私たちは今回発表した研究レポートの中で、「組織や仲間との相互影響的で親密な関係性をケアする場(CARE place)」という考え方を提唱しました。CAREは4つの英単語の頭文字で、それぞれ以下のような意味を持たせています。 C:Culture(属する組織の過去・現在・未来にふれ、ワーカーのよりどころとなる行動指針を体感する場) A:Advance(主業務から離れた分野で仲間と一緒に学び、高め合う場) R:Relationship(チームで議論し、意見をぶつけ合える活動拠点) E:Encounter(専門性・関心分野の異なる人や、未知の情報と出会う場)

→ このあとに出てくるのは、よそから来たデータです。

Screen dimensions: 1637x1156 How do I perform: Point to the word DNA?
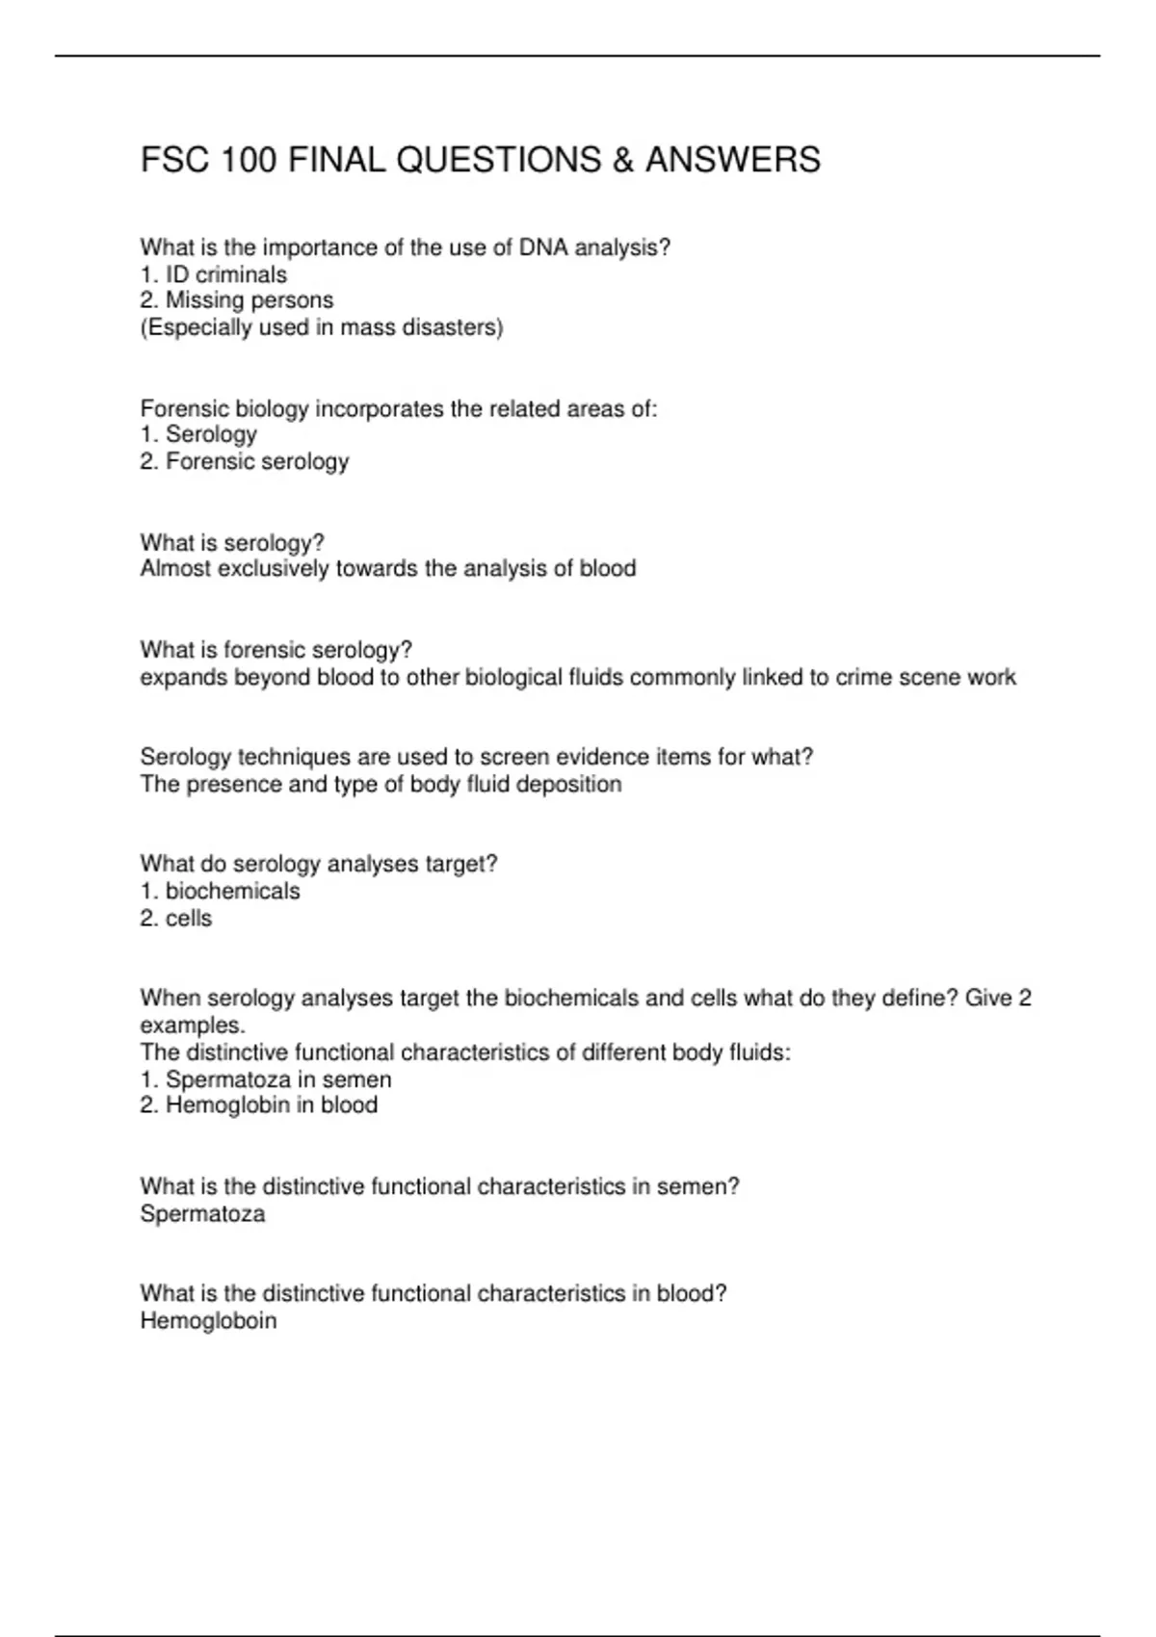point(544,248)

こうした場をどのようにつくり、運営していくかは組織の考え方や現状の課題によって変わってきます。例えばコクヨでは、「20%チャレンジ」(就業時間の20%を使って所属部署の業務とは違う仕事に参加できる制度)という制度を設けており、これは「Advance」や「Encounter」にあたると思います。 また2025年1月には、会社が提供する人材育成プログラムに関する活動や社員主催の勉強会に活用できる人材育成施設「DISCOVER & SHARE PLACE DIG」を、品川オフィスの近くにオープンしました。これは「Advance」や「Relationship」の要素を含む取り組みと言えそうです。

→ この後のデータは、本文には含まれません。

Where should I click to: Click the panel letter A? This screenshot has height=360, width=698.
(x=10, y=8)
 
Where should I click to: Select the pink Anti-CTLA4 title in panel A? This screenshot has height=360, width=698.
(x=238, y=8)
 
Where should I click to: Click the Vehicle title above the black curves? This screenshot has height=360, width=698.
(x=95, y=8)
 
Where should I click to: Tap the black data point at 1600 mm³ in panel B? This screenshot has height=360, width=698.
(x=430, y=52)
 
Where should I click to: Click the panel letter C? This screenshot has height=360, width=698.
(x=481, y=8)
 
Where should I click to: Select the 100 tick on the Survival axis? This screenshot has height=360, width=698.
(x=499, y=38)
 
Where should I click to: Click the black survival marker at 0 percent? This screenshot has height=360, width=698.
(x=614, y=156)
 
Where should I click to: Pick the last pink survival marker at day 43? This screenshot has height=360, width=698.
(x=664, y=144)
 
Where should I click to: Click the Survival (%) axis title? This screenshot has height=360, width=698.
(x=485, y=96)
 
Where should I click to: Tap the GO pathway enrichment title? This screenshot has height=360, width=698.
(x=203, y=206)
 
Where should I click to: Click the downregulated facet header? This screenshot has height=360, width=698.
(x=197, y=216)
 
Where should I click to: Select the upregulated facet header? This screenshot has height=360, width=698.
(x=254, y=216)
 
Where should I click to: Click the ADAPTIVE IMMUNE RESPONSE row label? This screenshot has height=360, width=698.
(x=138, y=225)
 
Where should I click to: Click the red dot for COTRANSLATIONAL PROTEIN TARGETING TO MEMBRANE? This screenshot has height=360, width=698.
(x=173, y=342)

――「CARE place」のうちいくつかの要素は組織内で実践できそうですが、同質性の高いワーカーが集まっている組織では、「Encounter」の場をつくるのは難しいのではないか、とも感じます。
例えばオフィスを社外にも開いて地域の方々と一緒に活動したり、社外のビジネスパーソンも活用できるコワーキングスペースをつくるなど、ワークプレイスにパブリックな役割を持たせることもひとつの方法だと思います。例えばNTT西日本では、オープンイノベーション施設「QUINTBRIDGE」をつくり、社内外のメンバーが集まって学びや共創のプログラムを実践し、ワーカーが業務外・専門外のヒト・モノ・コトと出会って刺激を得る機会を創出しています。 所属する組織にはいないタイプの人と接することで、新たな学びや関心事を得たり、自分の得意分野を見つけたりすることは、ワーカー一人ひとりが個をひらくうえで大いに役立つと思います。このようなワーカーが心理的安全性の中で自由に意見を交わすことで、親密な関係性が築かれていくでしょう。 特に日本のワーカーは、顧客に感謝されることに対して幸せを感じる傾向が強いことが、今回の調査で明らかになっています。そこで、「顧客からの感謝」とは少し異なりますが、例えば地域課題の改善につながるアクションを社内外の人と一緒に始めて何らかの成果を出すことができれば、ワーカーの幸福度アップにもつながるのではないでしょうか。

「個をひらく」ための 具体的なアクションをさらに探究中
――最後に、今回の研究レポートが公開されたのは2024年1月と1年以上前になりますが、その後、研究の進展などはありましたか?
実は現在も、京都大学との共同研究を進めており、その成果は2026年に公開予定です。内容の解像度をさらに上げ、「一人ひとりの個をひらくために、個人は具体的に組織の中でどんなアクションをしたらよいか」「ワーカーの自律と協働を同時に実現するために、組織としてどんな取り組みをしたらよいか」を紹介できればと考えながら進めています。 また、ワーカー同士がつながりを持つにあたって「グチを言い合う」「上司の悪口で盛り上がる」といった要素についても分析を進めたいと思い始めています。こうした一見ネガティブな行動も、日本においては親密な関係構築に役立つ場合があるので、その可能性について考察してみたいと考えています。


田中 康寛(Tanaka Yasuhiro)
コクヨ株式会社 商品企画本部/ヨコク研究所/リサーチコンサルタント
オフィス家具の商品企画・マーケティングを担当した後、2016年より働き方や未来社会のリサーチ・コンサルティング活動に従事。国内外の働き方・働く場・働く人にまつわる統計的調査や質的調査に携わっている。